Plots are used to convey different ideas. Depending on the objective of the visualisation task, an appropriate plot is chosen.
There are two types of data, that help to create charts and plots effectively which are as follows:
1. Facts
2. Dimensions
Facts and dimensions are different types of variables that help you interpret data better.
Facts are numerical data, and dimensions are metadata. Metadata explains the additional information associated with the factual variable. Both facts and dimensions are equally important for generating actionable insights from a given data set.
For example, in a data set about the height of students in a class, the height of the students would be a fact variable, whereas the gender of the students would be a dimensional variable. Dimensions are used to slice data for easier analysis. In this case, the distribution of height based on the gender of a student can be studied.
A bar graph is helpful when you need to visualise a numeric feature (fact) across multiple categories. Using the bar graph, one can easily distinguish between the performance of the categories.
Scatter plot, as the name suggests, displays how the variables are spread across the range considered. It can be used to identify a relationship or pattern between two quantitative variables and the presence of outliers within them.
A line graph is used to present continuous time-dependent data. It accurately depicts the trend of a variable over a specified time period. A line graph can be helpful when you want to identify the trend of a particular variable. Some key industries and services that rely on line graphs include financial markets and weather forecast
A histogram is a frequency chart that records the number of occurrences of an entry or an element in a data set. It can be useful when one wants to understand the distribution of a given series.
Box plots are quite effective in summarising the spread of a large data set into a visual representation. They use percentiles to divide the data range. The percentile value gives the proportion of the data range that falls below a chosen data point when all the data points are arranged in the descending order. For example, if a data point with a value of 700 has a percentile value of 99% in a data set, then it means that 99% of the values in the data set are less than 700.
Box plots divide the data range into three important categories, which are as follows:
Median value: This is the value that divides the data range into two equal halves, i.e., the 50th percentile.
Interquartile range (IQR): These data points range between the 25th and 75th percentile values.
Outliers: These are data points that differ significantly from other observations and lie beyond the whiskers.
A pie chart is a pictorial representation of data in the form of a circular chart or pie where the slices of the pie show the size of the data. A list of numerical variables along with categorical variables is needed to represent data in the form of a pie chart. The arc length of each slice and consequently the area and central angle it forms in a pie chart is proportional to the quantity it represents.
To choose a plot type, first define the objective of creating a plot. Based on the objective following are the different categories:
- These charts can be used when you want to compare one set of values with other sets of values.
- The objective is to differentiate one particular set of values from the other sets.
- Example, quarterly sales of competing phones in the market.

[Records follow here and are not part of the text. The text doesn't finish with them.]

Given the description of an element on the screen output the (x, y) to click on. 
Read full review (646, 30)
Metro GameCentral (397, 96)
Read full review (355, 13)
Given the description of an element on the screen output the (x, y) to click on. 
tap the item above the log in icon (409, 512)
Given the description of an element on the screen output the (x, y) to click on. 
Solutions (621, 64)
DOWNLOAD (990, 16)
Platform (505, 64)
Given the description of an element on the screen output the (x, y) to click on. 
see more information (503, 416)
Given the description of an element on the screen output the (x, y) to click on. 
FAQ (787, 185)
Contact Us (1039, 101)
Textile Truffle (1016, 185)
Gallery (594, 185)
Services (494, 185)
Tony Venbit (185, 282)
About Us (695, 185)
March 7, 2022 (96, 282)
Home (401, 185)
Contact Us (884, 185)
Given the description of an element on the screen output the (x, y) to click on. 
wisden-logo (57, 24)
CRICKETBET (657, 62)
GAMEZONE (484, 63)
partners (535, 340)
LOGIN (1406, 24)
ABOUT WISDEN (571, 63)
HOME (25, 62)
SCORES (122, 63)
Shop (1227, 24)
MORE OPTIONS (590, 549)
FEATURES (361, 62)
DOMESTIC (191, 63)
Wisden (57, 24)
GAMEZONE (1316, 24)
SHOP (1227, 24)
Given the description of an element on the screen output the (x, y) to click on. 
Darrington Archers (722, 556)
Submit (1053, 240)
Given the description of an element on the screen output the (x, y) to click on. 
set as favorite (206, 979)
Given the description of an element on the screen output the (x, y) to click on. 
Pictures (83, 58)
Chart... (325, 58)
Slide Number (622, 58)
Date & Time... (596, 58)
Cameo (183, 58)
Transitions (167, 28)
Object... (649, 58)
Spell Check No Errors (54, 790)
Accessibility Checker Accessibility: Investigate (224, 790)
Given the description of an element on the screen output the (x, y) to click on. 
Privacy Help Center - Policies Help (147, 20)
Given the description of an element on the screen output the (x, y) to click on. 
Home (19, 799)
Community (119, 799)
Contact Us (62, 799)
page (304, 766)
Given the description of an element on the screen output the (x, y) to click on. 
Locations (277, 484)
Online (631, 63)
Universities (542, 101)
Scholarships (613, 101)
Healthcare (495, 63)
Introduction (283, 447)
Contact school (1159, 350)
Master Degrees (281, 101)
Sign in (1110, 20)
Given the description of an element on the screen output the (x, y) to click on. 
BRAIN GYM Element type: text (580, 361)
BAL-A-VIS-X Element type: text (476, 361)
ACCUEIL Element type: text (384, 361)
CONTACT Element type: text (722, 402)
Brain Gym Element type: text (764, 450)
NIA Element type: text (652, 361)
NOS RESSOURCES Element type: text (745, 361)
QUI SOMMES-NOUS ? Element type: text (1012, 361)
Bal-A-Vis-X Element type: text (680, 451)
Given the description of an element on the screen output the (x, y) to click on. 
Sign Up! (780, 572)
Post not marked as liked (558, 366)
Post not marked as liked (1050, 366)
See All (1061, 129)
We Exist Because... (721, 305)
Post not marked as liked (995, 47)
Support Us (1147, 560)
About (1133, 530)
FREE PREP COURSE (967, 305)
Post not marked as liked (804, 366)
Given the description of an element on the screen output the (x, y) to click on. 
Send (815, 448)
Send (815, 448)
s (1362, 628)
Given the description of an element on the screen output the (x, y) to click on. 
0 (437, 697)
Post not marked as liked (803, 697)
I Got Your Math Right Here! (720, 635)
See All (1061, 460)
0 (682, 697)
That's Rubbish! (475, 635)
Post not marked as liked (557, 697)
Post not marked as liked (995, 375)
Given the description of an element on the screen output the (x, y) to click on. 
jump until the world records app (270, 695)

- Charts Used - Column Chart, Bar Chart
- These charts can be used to display how the various elements make up the complete data.
- Composition charts can be a. static - shows the composition at a particular instance of time b. dynamic - which shows the changes in the composition over a period of time
- Charts Used - Doughnut Chart, Stacked Column Chart
- These charts helps in visualising the correlation between variables.
- It can help in answering questions such as a. Is there a correlation between the amount spent on marketing and the sales revenue? b. How does the gross profit vary with the change in offers?
- Charts Used - Scatter Plot, Bubble Chart
- These charts tries to answer the question - How is the data distributed?.
- The distribution can be over a variable, or it can also be over a period of time.
- Charts Used - Histogram, Scatter Plot
- Histograms are quite good at displaying the distribution of data over intervals
- Scatter plots are good at visualising the distribution of data over two different variables.